It must be incontestable that patients want the highest possible quality of health care, given the necessarily limited budgets allowed by governments and social or private insurers. Quality, reputation, and other similar concepts often top the public's lists of desirable features of health services - often in preference to specific criteria such as shorter waiting times and greater choice. But what quality of care is being provided by health services? And is the considerable extra funding that is flowing into the United Kingdom's NHS improving quality?
According to Sheila Leatherman and Kim Sutherland, and to answer a question posed by Richard Smith in the BMJ two years ago when reviewing Leatherman and Sutherland's earlier look at this issue, the NHS is improving, but patchily. Waiting times in England are now at a historic low, mortality is decreasing, and ratings of patient satisfaction are high. However, the prevalence of methicillin resistant Staphylococcus aureus (MRSA) is up, and waiting times in Northern Ireland and Wales remain very long. No real surprises here.
In their report The Quest for Quality in the NHS, Leatherman and Sutherland provide their view on the quantifiable measures that constitute the somewhat slippery concept of quality of care. We may know high quality health care when we see it, but can we measure it, benchmark it, and put it into graphs? Leatherman and Sutherland do just that: in 110 graphs divided into six domains (effectiveness, access, capacity, safety, patient centredness, and disparities) they set out their quantification of quality in health care. Their stated aim is to 'provide a coherent and compelling summary of the state of health care quality in the UK'.
In one sense this report is a summary, in that it omits some factors that might be considered important measures of quality. Not least among these is some measure of health, which should feature highly on any list of criteria of quality of care. Examples include a patient related outcome measure (PROM) or a self assessed rating of health related quality of life as measured by such generic instruments as the SF-36 or the EQ-5D. The NHS does not measure these routinely, but it could do so.

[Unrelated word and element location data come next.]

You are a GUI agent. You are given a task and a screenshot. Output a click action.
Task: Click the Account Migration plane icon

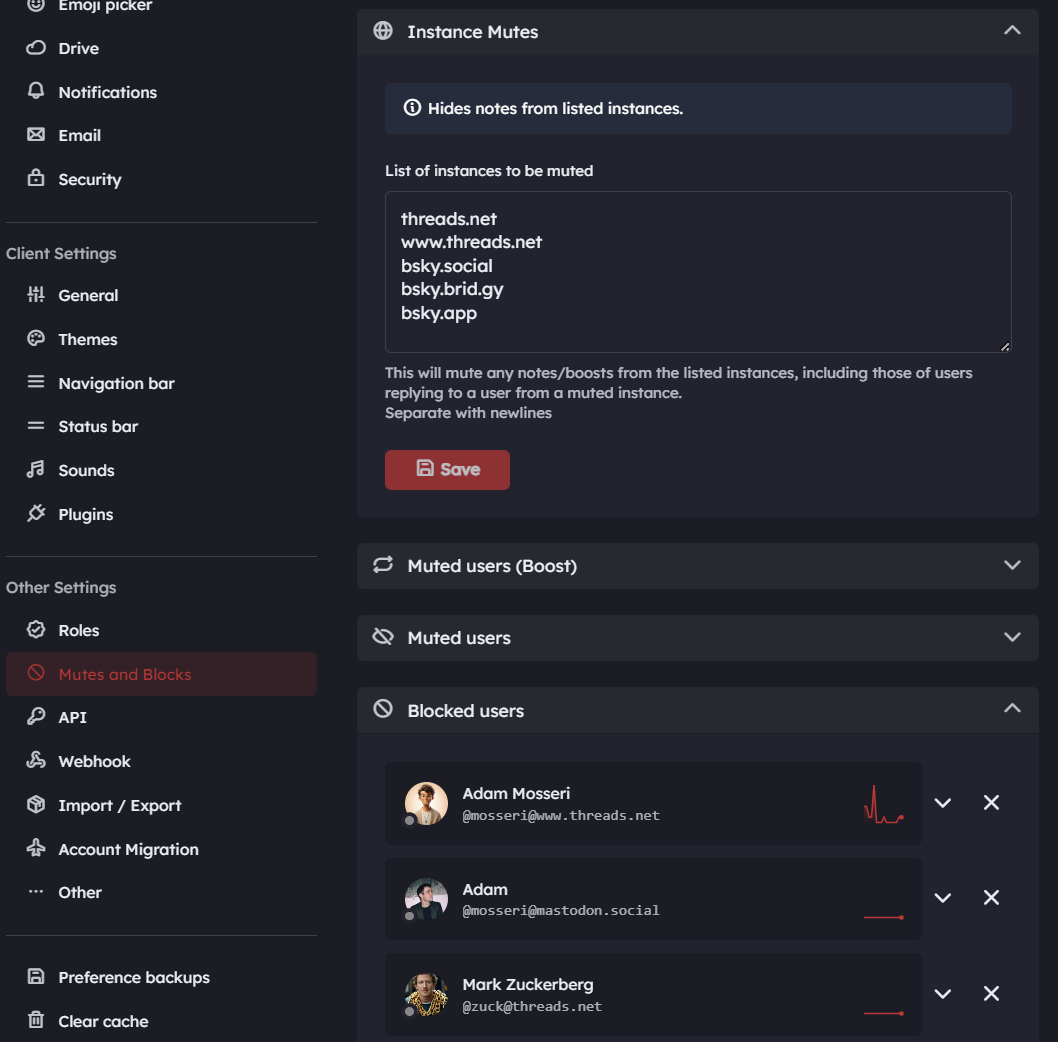tap(36, 849)
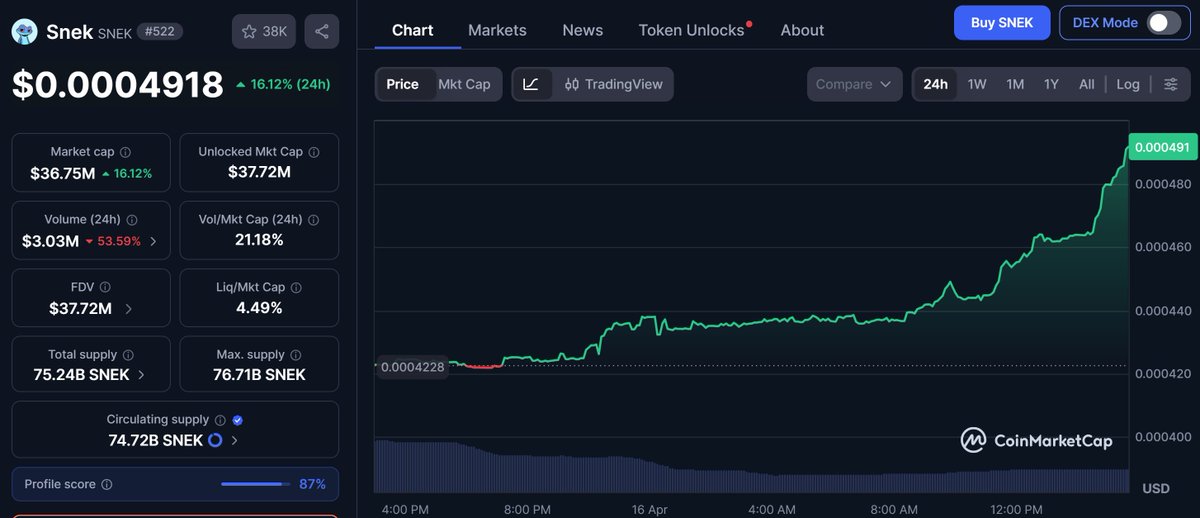The height and width of the screenshot is (518, 1200).
Task: Toggle DEX Mode switch
Action: [x=1164, y=23]
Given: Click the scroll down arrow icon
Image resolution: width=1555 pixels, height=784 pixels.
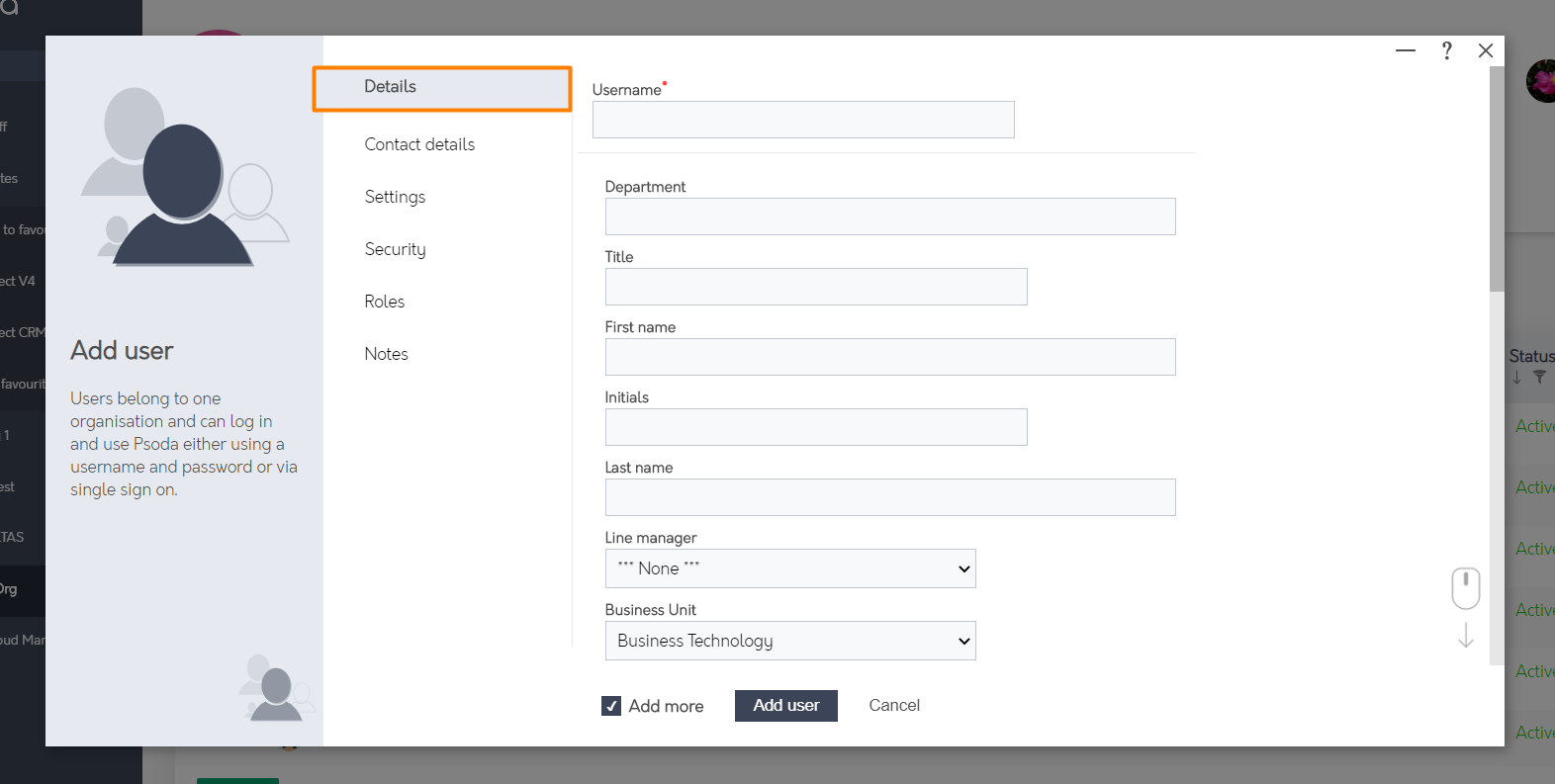Looking at the screenshot, I should 1465,635.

The report also omits some potentially useful sources of data on public attitudes, such as the health component of the British social attitudes survey.

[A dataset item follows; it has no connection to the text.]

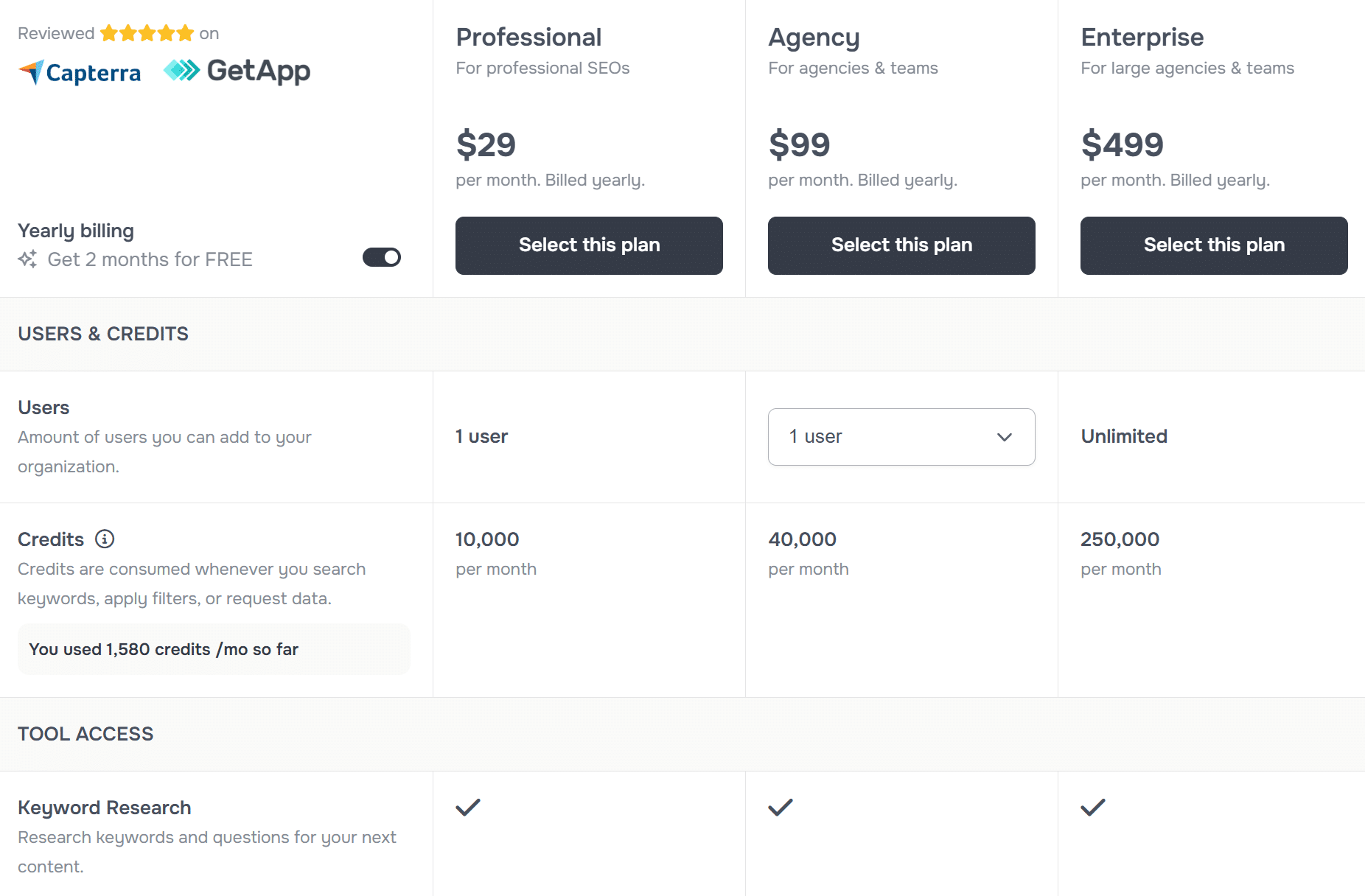1365x896 pixels.
Task: Click the Get 2 months for FREE text
Action: [150, 259]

In another sense, the figures collated by Leatherman and Sutherland, mainly from official government or government agency sources, are a desultory collection of facts; there is, in fact, little summarising in the report. Nor, indeed, does the report acknowledge that there may be trade-offs between different aspects of quality of care. Budgets are limited, so do we go for shorter waiting times, perhaps at the expense of investment in interventions to treat childhood leukaemia? Furthermore, despite the authors' aim to provide an independent dataset to challenge the often contested statistics from the government, most of the data comes from government sources, and these are not comparable.
Another important issue to consider is the weight or value society might place on achieving different aspects of quality, as set out by Leatherman and Sutherland. Again, given the inescapable opportunity costs of pursuing one policy rather than another, do we get more value from improving some aspects of quality (reduced prevalence of MRSA, say) rather than others, such as choice of doctor?
What Leatherman and Sutherland have produced is laudable; as a self proclaimed graph obsessive I am pleased to see such a collection of data. I also know how much effort is needed to produce even the most straightforward of comparisons and time trends from often rather wobbly official sources.
But this is only a first step in a long and arduous process of really answering the somewhat simple question of what we get for our healthcare investment and, more specifically, how we identify poor performance by both organisations and individuals. Leatherman and Sutherland's collection of statistics is one starting point, but much more analysis is needed. For example, Harley and colleagues recently reported an interesting use of hospital episode statistics (HES), a UK national database based on patient records, to identify the rogue gynaecologist Rodney Ledward, who was suspended in 1996 and was the subject of the Ritchie inquiry into quality and practice within the NHS.
And now, Lakhani and colleagues have provided additional uses of the hospital episode statistics database to tackle questions of variations in performance across the NHS. While also finding improvements (and some failures) in care in the NHS, Lakhani et al acknowledge that, as well as wider use of this database, more and different data need to be collected if we are to get a better grip on what our hard earned taxes are buying in health care. They cite a study from the London School of Hygiene and Tropical Medicine, commissioned by the UK Department of Health, which attempts to bring together and summarise, through modelling, disparate data on quality and other measures that link inputs to outcomes.
Despite Lakhani and colleagues' assertion that such models may trade off scientific rigour against transparency, there is no other way to discover what we get for our money. This work suggests that the NHS needs to develop the health care equivalent of the Bank of England's model of the economy, in which evidence based relationships between key variables – unemployment and interest rates, for example – allow analysts to judge the potential economic impact of changes in policy. An equivalent model for the NHS could indicate by how much the quality indicators compiled by Leatherman and Sutherland would improve for every additional pound invested.